Mariana parou de andar e o olhou, interessada.

"Sim, talvez possa... Talvez possa! Escute, eu quero ir à corrida. E, quem sabe, realmente disputar? Mas mulheres não podem entrar. Uma tolice desse mundo de homens, se quer saber."

"Concordo, mas como pretende burlar as regras?"

"Aquele duendezinho. Aquele baixinho. O nome dele é Mário, não é?"

"Sim. Prossiga, pois quero entender o plano."

"Aí está o meu trunfo, Luccino. Mário e eu trocaremos de lugar."

"Mas como isso é possível?"

"Deixe-me pensar... Bom, vocês mesmo disseram que somos parecidos. Eu posso... Usar roupas masculinas e... E um chapéu! Posso ser Mário. Enquanto isso, o duendezinho fica em meu lugar, como Mariana. Pode usar meus vestidos e eu tenho inúmeras perucas."

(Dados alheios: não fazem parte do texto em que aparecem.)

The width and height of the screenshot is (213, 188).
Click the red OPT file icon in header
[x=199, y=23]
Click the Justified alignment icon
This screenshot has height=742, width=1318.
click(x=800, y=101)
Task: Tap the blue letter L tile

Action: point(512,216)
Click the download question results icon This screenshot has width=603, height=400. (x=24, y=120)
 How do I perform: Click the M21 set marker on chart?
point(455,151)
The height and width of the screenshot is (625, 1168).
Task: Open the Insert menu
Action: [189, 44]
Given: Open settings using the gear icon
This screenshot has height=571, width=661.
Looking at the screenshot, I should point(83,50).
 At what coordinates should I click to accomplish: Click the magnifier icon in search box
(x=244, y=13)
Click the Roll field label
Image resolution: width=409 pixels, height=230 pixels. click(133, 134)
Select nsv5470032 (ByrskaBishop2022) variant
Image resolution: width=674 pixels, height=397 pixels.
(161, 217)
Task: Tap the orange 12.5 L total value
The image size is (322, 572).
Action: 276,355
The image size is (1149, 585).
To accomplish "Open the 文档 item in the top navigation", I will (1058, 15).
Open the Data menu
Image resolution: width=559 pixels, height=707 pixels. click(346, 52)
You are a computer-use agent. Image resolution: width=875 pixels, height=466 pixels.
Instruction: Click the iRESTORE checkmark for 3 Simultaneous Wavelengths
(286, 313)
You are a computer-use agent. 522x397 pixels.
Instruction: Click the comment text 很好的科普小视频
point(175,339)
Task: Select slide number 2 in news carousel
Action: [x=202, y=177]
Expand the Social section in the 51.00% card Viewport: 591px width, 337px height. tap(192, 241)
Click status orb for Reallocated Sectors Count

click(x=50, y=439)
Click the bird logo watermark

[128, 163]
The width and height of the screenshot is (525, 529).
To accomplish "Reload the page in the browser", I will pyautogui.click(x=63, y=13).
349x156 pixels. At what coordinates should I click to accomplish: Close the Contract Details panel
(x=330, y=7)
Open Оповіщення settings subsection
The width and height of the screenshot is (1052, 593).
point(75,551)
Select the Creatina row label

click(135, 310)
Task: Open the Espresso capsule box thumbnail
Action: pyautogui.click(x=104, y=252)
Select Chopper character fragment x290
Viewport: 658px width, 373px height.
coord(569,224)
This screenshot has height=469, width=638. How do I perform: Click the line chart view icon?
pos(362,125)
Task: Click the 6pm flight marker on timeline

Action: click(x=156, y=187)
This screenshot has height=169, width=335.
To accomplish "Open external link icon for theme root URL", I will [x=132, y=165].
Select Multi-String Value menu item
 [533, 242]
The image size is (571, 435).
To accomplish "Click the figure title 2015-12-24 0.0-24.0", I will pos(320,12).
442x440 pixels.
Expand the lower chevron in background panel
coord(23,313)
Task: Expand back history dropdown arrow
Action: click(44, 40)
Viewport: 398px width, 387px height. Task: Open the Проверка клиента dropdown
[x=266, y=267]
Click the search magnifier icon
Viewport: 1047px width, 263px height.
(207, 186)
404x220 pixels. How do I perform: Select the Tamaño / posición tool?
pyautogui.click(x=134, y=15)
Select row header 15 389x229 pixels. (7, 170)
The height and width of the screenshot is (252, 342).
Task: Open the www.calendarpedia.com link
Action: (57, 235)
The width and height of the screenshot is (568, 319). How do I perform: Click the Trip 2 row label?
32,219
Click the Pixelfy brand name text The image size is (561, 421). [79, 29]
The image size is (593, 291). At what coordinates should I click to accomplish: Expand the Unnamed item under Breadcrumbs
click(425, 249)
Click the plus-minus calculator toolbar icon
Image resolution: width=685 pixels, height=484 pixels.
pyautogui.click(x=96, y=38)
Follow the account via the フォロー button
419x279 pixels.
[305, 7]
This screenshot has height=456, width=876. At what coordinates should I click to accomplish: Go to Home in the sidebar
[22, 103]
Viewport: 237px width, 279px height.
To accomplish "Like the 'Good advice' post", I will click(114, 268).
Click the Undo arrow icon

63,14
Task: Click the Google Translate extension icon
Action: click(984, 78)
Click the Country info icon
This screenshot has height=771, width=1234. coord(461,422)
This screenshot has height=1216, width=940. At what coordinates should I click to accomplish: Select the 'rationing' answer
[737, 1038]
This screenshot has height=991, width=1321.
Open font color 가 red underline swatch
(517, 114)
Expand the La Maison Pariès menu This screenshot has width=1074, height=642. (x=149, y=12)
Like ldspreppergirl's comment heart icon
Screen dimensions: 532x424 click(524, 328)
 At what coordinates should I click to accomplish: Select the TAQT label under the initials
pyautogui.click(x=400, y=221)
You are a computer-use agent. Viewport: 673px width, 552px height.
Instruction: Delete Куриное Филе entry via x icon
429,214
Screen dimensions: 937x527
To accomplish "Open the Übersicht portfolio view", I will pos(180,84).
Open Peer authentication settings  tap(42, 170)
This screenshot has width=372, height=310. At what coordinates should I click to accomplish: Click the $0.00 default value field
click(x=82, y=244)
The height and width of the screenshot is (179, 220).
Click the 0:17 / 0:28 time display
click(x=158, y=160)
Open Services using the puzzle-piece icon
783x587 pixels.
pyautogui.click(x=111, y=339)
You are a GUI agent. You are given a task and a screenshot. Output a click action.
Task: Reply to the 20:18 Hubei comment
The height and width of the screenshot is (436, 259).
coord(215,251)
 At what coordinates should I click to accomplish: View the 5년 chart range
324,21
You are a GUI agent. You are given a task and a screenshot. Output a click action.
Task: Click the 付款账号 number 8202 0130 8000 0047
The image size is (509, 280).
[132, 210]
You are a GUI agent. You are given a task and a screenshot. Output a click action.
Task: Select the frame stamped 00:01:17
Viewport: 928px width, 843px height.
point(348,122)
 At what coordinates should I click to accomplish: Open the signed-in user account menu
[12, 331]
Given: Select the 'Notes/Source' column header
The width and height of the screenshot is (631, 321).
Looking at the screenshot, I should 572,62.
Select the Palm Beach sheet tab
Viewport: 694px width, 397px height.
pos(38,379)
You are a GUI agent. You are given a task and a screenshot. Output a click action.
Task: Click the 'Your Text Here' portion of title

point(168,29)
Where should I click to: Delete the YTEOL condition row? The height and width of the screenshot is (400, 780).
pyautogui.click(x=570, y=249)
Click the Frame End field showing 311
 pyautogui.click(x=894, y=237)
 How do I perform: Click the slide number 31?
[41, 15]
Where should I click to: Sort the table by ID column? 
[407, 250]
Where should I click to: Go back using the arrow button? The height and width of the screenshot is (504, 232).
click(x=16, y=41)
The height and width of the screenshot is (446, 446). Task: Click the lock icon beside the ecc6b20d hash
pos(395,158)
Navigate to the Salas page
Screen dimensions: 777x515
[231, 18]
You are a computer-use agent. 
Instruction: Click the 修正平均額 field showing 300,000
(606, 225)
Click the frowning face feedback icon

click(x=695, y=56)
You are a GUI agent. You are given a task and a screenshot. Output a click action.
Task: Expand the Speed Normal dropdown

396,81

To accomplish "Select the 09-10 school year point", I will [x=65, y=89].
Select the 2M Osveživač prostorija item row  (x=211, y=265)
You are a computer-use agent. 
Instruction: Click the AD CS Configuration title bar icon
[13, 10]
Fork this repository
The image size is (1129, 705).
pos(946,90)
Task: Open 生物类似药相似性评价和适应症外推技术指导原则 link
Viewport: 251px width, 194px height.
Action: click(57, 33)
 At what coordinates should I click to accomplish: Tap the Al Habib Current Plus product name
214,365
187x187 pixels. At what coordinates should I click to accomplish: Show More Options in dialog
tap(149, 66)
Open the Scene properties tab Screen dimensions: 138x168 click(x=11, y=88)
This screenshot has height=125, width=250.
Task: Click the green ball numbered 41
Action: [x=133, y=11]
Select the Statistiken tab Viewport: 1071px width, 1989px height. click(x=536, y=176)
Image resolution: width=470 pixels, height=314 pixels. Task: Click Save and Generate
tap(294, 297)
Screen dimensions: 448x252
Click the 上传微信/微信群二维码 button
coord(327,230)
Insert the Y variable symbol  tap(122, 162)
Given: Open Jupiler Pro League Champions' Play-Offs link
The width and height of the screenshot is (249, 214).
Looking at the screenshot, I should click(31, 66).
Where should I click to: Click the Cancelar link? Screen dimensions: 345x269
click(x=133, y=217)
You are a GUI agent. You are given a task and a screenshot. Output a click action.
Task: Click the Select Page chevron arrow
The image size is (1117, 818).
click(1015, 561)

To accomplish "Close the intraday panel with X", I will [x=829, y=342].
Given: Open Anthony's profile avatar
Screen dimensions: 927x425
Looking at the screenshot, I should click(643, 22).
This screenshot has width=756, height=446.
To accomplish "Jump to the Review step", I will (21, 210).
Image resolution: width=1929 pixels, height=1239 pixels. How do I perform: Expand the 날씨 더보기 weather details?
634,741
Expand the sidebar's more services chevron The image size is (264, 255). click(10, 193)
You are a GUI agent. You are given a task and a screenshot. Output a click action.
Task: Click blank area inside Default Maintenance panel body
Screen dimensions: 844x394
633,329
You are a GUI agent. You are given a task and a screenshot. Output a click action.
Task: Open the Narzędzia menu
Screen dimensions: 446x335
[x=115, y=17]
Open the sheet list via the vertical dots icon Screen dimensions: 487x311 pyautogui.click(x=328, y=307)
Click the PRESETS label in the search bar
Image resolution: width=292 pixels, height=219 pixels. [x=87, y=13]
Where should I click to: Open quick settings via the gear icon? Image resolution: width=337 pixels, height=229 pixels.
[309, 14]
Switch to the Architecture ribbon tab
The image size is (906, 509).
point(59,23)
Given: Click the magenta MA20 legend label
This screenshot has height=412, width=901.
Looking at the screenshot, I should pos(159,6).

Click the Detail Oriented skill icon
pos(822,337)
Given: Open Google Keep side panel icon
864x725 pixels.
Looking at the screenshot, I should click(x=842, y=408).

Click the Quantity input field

"Santo Deus, Mariana, que ideia maluca. Um homem vestido de mulher!"

"Ora, não é tão maluco assim. Quem sabe o que o futuro nos aguarda? Anda, anda!"

"O quê?"

"Vá pedir ao seu noivo que chame o tal Mário!"

"Bom, a esta hora, não dá mais... Está escuro e tarde. Além do mais, Otávio é que sabe onde ele mora. E estou dando um gelo naquele imprudente." Luccino cruzou os braços.

Mariana começou a rir.

"Está bem, meu irmão, amanhã bem cedo faça às pazes com noivo. Inclusive, pode começar as pazes hoje à noite, para amanhecerem de bem." Ela piscou na direção do irmão, vermelho de vergonha.

"Mariana! Onde é que aprende essas coisas?" Ele riu, incrédulo.

"Na vida e no amor se aprende. Vá, não quero te atrapalhar. Vai."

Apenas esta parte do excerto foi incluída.